* WHAT YOU SHOULD DO
Answer these from the text below on guarantees on commingled securities:
(a) What risk weight would the NPR set for an Enterprise's exposure to the other Enterprise in commingled securities?
(b) In what year did FHFA issue its final rule on the Uniform Mortgage-Backed Security?
(c) By approximately how much does FHFA estimate the required CET1 for these guarantees, as of June 30, 2022, would decline?

* ARTICLE
┄┄┄┄┄┄

G​uarantees on Commingled Securities

A commingled security is a certain resecuritiza​tion where the underlying collateral includes both securities that are issued and guaranteed by Fannie Mae and securities that are issued and guaranteed by Freddie Mac. The ERCF includes risk-based, leverage, and buffer capital requirements for guarantees on commingled securities. To better align the capital requirements with the counterparty risk inherent in cross guarantees, the NPR would reduce the risk weight from 20 percent to 5 percent and the credit conversion factor from 100 percent to 50 percent on an Enterprise’s exposure to the other Enterprise in commingled securities.

These proposed changes would build on FHFA’s 2019 final rule on the Uniform Mortgage-Backed Security (UMBS), which aimed to enhance liquidity in the MBS marketplace and foster the efficiency and liquidity of the secondary mortgage market. The UMBS are a single-class security issued by either Fannie Mae or Freddie Mac backed by single-family mortgage loans purchased by the issuing Enterprise. For the UMBS market to operate successfully, market participants generally must agree that a UMBS of a certain coupon, maturity, and loan origination year issued by one Enterprise is roughly equivalent to the corresponding UMBS issued by the other Enterprise.

To foster this fungibility, each Enterprise may issue “Supers,” which are single-class resecuritizations of UMBS, or other types of structured securities in which the collateral can include UMBS, such as collateralized mortgage obligations (CMOs) and real estate mortgage investment conduits (REMICs). If an Enterprise guarantees a security backed in whole or in part by securities of the other Enterprise, the Enterprise is obligated under its guarantee to fund any shortfall in the event that the other Enterprise fails to make a payment due on its securities. Therefore, investors in commingled securities benefit from the original guarantees extended by guarantors of the underlying collateral, as well as the additional guarantees of the resecuritizing Enterprise, including on the commingled collateral.

The proposed change to the risk weight for guarantees on commingled securities would further foster fungibility by reducing an Enterprise’s incentive to only guarantee Supers securities collateralized by its own UMBS – a practice that could lead to different volumes and investor perceptions of UMBS issued by each Enterprise, and potentially to a bifurcation of UMBS pricing and trading. In addition, the proposed change to the credit conversion factor for guarantees on commingled securities would enhance the liquidity of UMBS and the overall stability of the secondary mortgage market by reducing the leverage and buffer capital impact of these guarantees.

FHFA estimates that under the proposed rule, the total common equity tier 1 capital (CET1) required to meet the risk-based capital requirements and buffers for the Enterprises’ guarantees on commingled securities as of June 30, 2022 would decline by approximately $5.1 billion.

┄┄┄┄┄┄

* RECORDS PROVIDED
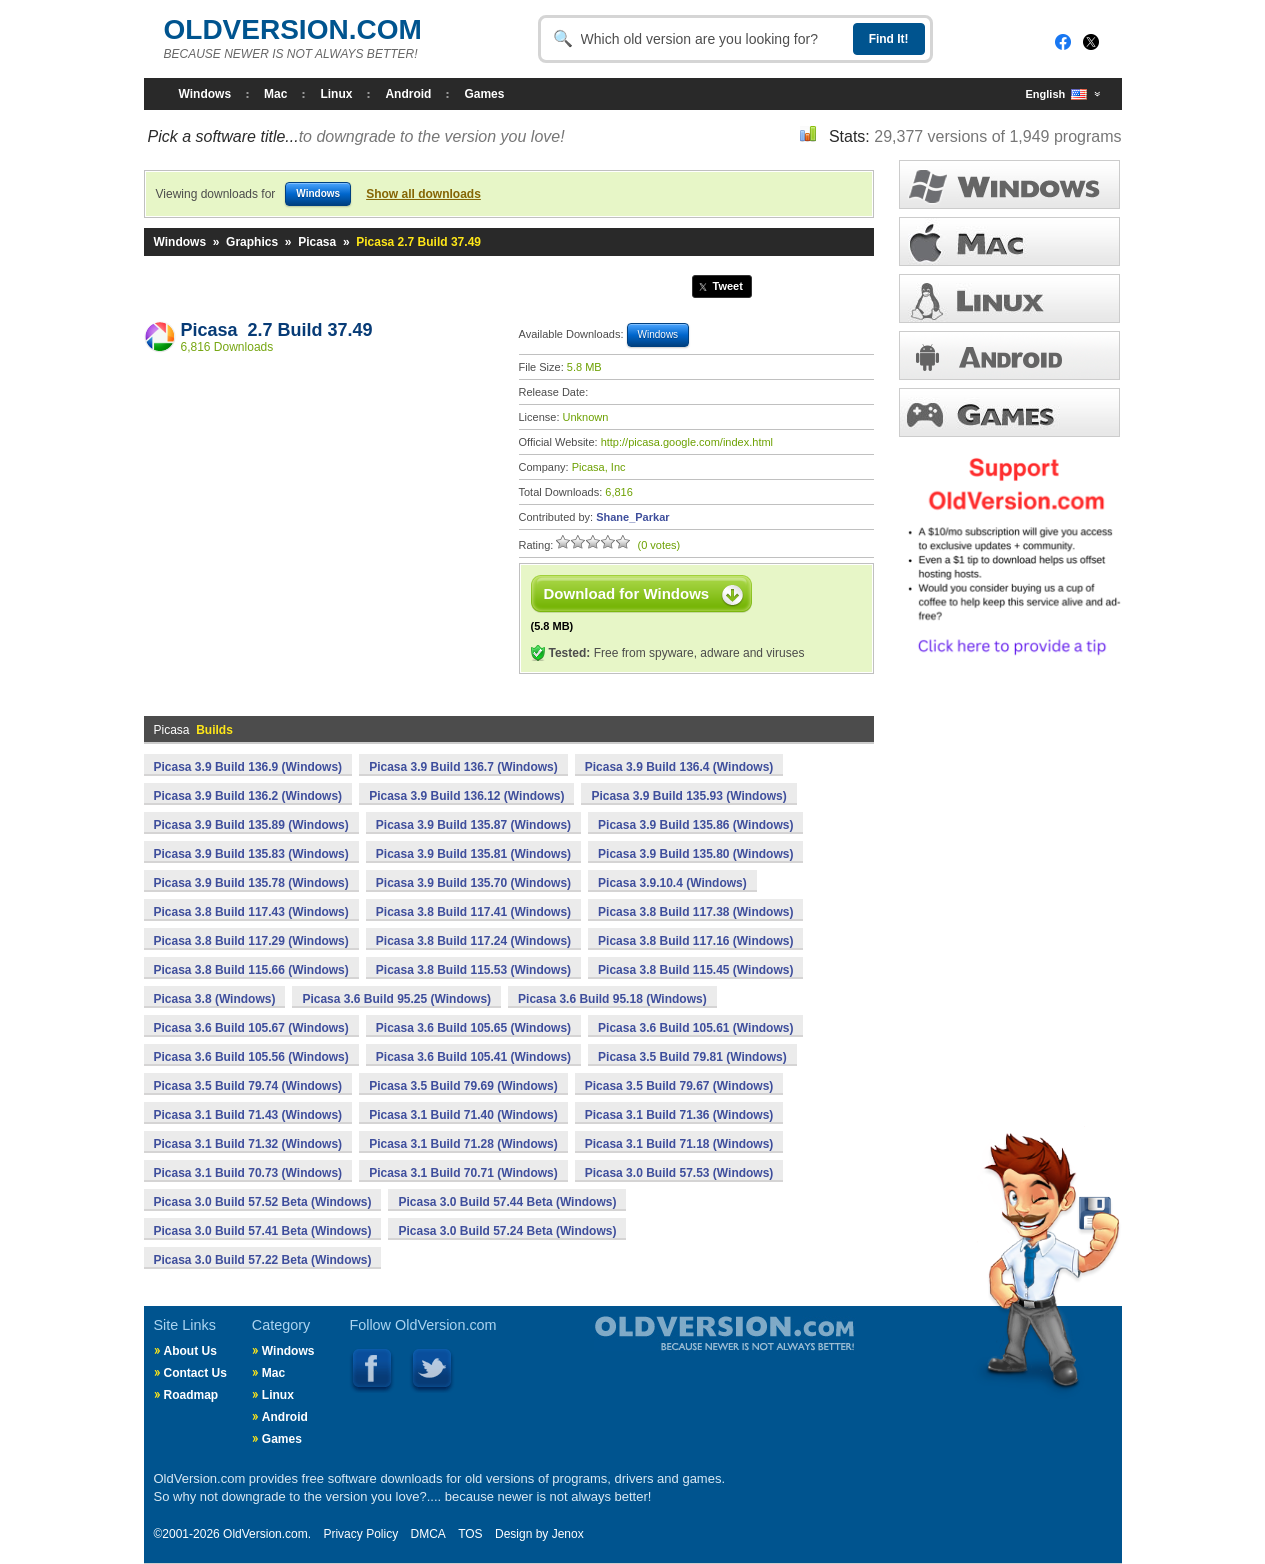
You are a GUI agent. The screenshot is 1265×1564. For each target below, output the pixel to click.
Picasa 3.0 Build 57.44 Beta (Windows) (507, 1202)
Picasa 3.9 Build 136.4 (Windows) (679, 767)
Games (484, 94)
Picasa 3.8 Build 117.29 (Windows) (251, 941)
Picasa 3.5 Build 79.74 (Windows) (248, 1086)
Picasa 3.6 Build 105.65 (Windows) (473, 1028)
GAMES (1009, 412)
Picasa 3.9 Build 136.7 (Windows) (463, 767)
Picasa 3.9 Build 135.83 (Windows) (251, 854)
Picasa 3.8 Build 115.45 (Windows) (695, 970)
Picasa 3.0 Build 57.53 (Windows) (679, 1173)
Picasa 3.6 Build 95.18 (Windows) (612, 999)
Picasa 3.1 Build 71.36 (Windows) (679, 1115)
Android (408, 94)
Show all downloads (423, 194)
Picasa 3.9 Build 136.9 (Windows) (248, 767)
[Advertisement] (321, 511)
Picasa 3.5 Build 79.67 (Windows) (679, 1086)
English (1057, 94)
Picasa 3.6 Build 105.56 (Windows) (251, 1057)
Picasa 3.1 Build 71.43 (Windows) (248, 1115)
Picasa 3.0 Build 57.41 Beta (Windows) (263, 1231)
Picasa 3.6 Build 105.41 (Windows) (473, 1057)
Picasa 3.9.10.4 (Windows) (672, 883)
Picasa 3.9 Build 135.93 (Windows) (688, 796)
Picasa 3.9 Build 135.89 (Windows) (251, 825)
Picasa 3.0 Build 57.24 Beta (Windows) (507, 1231)
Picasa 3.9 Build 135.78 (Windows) (251, 883)
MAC (1009, 241)
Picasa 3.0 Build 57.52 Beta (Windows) (263, 1202)
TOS (470, 1534)
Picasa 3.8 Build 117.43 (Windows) (251, 912)
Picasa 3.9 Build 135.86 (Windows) (695, 825)
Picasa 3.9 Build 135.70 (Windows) (473, 883)
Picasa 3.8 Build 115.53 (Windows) (473, 970)
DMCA (427, 1534)
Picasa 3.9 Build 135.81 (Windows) (473, 854)
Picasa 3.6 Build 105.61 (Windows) (695, 1028)
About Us (190, 1351)
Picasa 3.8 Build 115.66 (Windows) (251, 970)
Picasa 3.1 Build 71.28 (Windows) (463, 1144)
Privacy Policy (360, 1534)
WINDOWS (1009, 184)
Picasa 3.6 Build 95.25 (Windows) (396, 999)
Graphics (252, 242)
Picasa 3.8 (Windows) (215, 999)
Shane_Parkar (632, 517)
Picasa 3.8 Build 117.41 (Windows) (473, 912)
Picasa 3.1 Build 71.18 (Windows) (679, 1144)
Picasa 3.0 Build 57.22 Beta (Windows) (263, 1260)
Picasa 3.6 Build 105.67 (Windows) (251, 1028)
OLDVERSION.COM (293, 29)
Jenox (568, 1534)
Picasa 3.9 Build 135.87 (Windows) (473, 825)
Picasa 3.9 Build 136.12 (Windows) (466, 796)
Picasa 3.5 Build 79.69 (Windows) (463, 1086)
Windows (205, 94)
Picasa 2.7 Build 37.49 (277, 330)
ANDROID (1009, 355)
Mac (275, 94)
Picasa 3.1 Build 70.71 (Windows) (463, 1173)
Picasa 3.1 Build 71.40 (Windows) (463, 1115)
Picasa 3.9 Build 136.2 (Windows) (248, 796)
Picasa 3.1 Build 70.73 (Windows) (248, 1173)
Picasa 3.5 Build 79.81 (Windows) (692, 1057)
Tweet (728, 286)
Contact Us (195, 1373)
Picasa (317, 242)
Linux (336, 94)
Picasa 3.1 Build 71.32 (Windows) (248, 1144)
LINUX (1009, 298)
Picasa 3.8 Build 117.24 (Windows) (473, 941)
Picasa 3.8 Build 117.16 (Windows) (695, 941)
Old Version (672, 1350)
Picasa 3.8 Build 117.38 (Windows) (695, 912)
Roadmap (191, 1395)
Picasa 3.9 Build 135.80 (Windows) (695, 854)
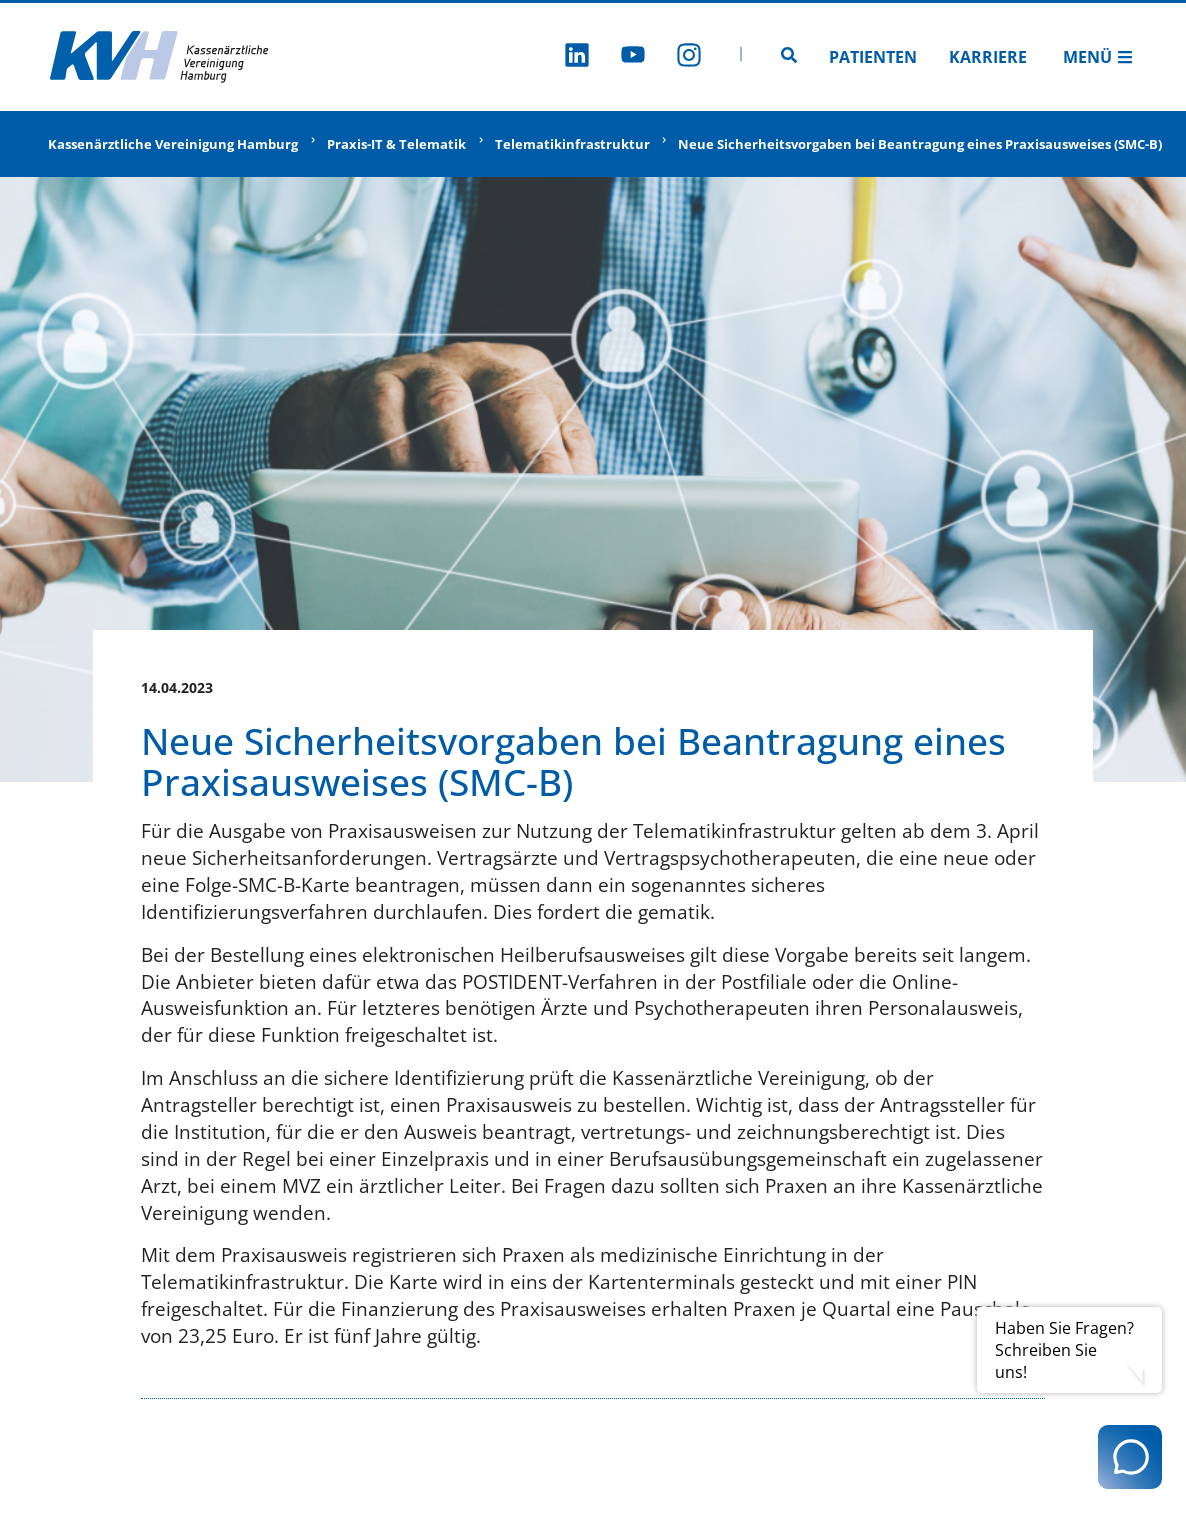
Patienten (873, 57)
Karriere (988, 57)
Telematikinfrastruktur (572, 144)
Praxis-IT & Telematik (396, 144)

┄┄┄┄┄┄

* TASK ANSWER
(a) 5 percent, reduced from 20 percent.
(b) 2019.
(c) Approximately $5.1 billion.